▶ THE INPUT
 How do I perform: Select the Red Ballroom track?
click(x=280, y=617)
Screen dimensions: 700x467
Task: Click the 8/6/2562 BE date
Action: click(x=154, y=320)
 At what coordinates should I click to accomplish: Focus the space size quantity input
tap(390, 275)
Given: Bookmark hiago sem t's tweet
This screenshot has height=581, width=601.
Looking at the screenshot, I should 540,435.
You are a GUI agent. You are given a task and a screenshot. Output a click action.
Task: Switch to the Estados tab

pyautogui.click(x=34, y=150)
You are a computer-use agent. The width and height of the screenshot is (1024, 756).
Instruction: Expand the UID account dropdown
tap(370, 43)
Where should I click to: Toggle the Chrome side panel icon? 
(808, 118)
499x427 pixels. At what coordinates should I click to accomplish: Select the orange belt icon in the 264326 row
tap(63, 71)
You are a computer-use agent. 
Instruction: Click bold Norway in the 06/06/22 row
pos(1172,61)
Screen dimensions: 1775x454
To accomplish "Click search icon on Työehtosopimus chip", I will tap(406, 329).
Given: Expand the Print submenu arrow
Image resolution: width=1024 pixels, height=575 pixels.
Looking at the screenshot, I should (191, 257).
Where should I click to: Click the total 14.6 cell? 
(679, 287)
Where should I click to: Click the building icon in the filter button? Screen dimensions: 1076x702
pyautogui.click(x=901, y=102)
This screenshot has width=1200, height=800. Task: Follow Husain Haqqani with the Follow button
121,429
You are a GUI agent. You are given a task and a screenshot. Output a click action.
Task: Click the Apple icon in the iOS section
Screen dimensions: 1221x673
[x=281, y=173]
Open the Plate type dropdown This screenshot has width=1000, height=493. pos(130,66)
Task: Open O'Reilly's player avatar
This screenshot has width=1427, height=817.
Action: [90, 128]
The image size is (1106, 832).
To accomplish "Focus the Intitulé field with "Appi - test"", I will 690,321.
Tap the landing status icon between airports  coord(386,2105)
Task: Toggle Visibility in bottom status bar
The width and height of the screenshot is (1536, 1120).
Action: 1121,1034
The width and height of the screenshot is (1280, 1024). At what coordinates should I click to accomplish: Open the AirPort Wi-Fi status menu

▶ WORK REQUEST
Among the entries, how many lines hold the word "agent"? Please answer with only that number.

▶ RESULT OF THIS TASK
4